● **EXERCISE DESCRIPTION**: Update the Gradle email below: write out its passage from "On Tue, May" up to and including "provide this already)", with "objectives" replaced by "goals".

● **DOCUMENT SEGMENT**:

That makes a lot of sense Hans, well written.  Now if Jason Van Zyl
and team could get Maven 3 and Mercury out the door :)

On Tue, May 18, 2010 at 15:46, Hans Dockter <[email protected]> wrote:
> Hi Jason,
> I see your point with Ivy.
> There are a couple of objectives we want to meet:
> - 100 percent compatibility with Ivy for resolving/publishing to an Ivy
> repository (We provide this already)
> - 100 percent compatibility with Maven 3 for resolving/publishing to a Maven
> repository. (We almost provide this. As you pointed out there are some
> issues when reading for certain poms. But they will be fixed when switching
> to an Ivy/Mercury combo)
> - Gradle wants to be strategy agnostic. Whether Ivy, Maven, a dir on the
> file system or a custom metatdata format. In Gradle all approaches should be
> able to be first class citizen in a build. (We support this to some degree.
> Custom metadata formats would be pretty hard to acoomodate at the moment).
> - Gradle's domain layer for describing your metadata wants to provide its
> very own abstractions completely independent of any other metadata format.
> It needs to be rich enough to easily map to Ivy/Maven for reading and
> publishing. We have gone some way on this route but there is more to do. For
> example to provide our own repository abstractions instead of using native
> Ivy classes (even if the Ivy classes are often hidden right now behind
> convenience methods like mavenCentral()).
> In general I think our current dependency handling is OK. But there is a lot
> of flexibility we will be able to provide by adding more of the right
> abstractions. It should be easy for example to use source archives as
> dependencies. They would get build as part of the resolution.

● **DATASET EXTRACT**:
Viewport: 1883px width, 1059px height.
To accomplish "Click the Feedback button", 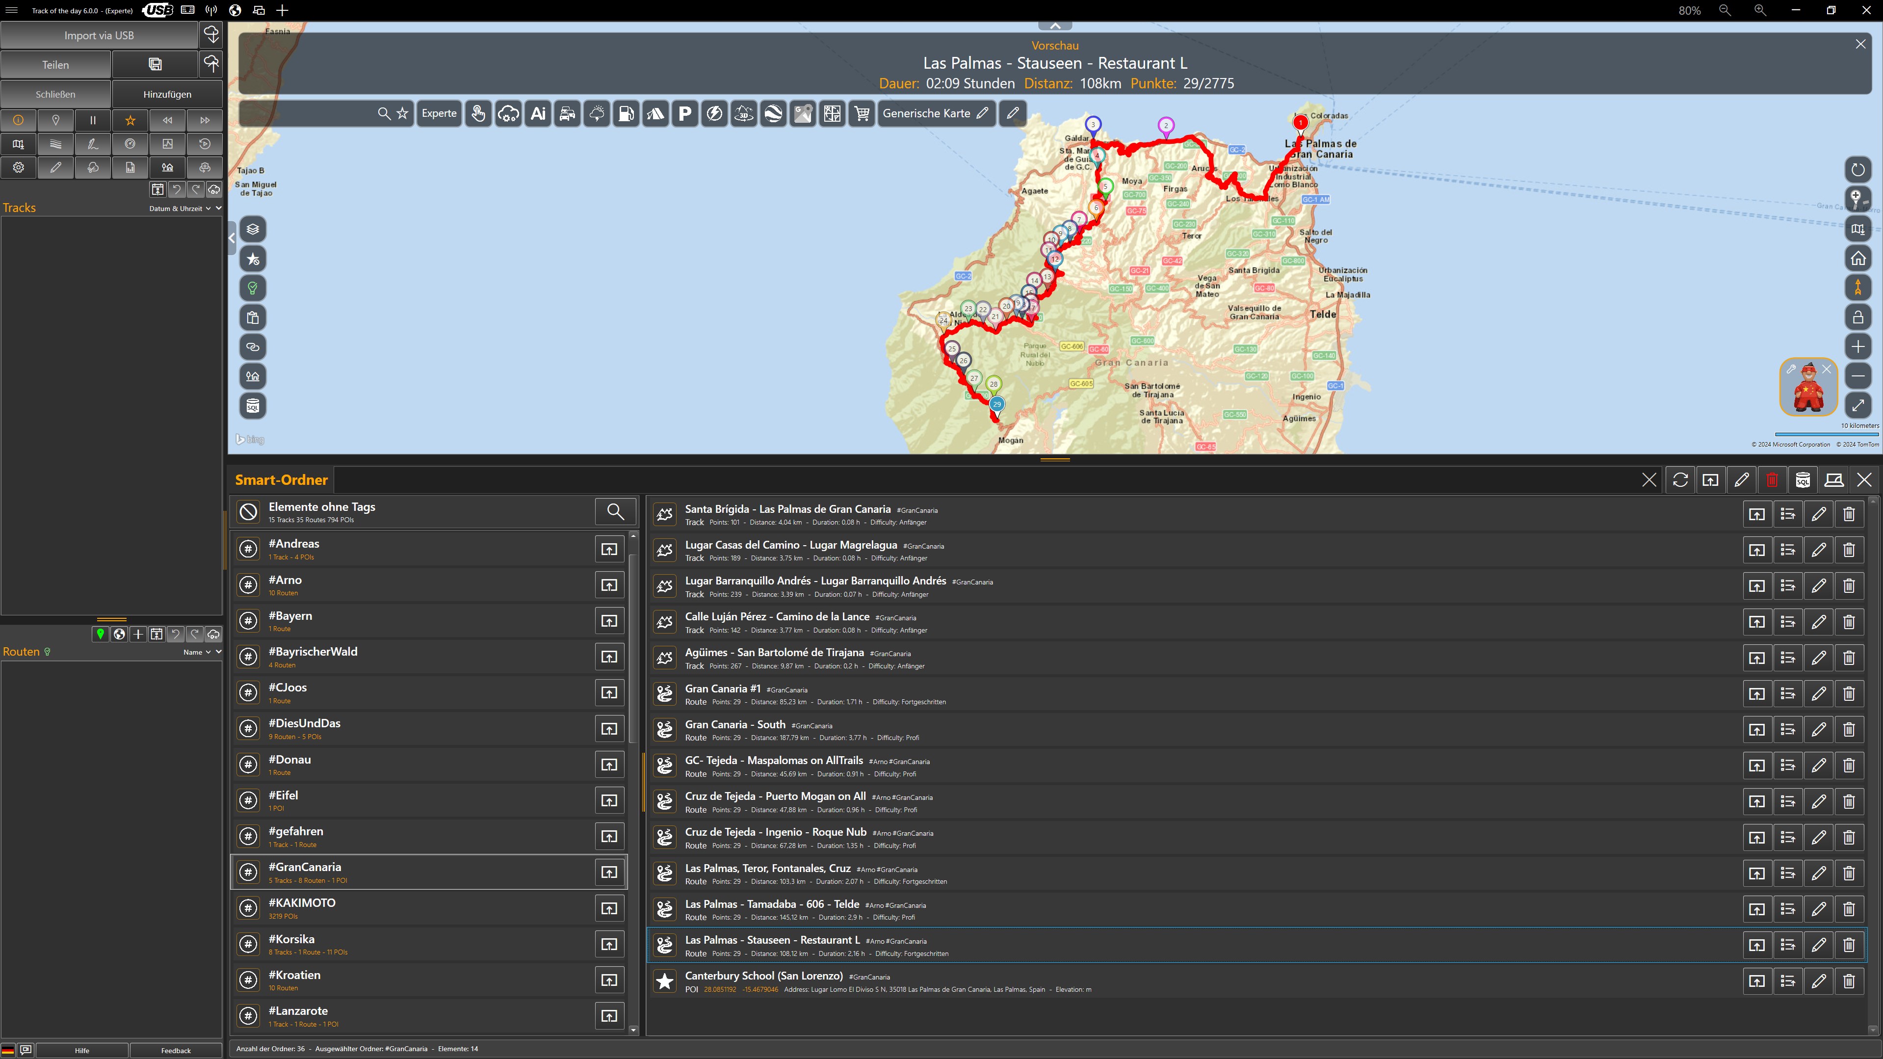I will (175, 1050).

● **COMPLETE ANSWER**:
On Tue, May 18, 2010 at 15:46, Hans Dockter <[email protected]> wrote:
> Hi Jason,
> I see your point with Ivy.
> There are a couple of goals we want to meet:
> - 100 percent compatibility with Ivy for resolving/publishing to an Ivy
> repository (We provide this already)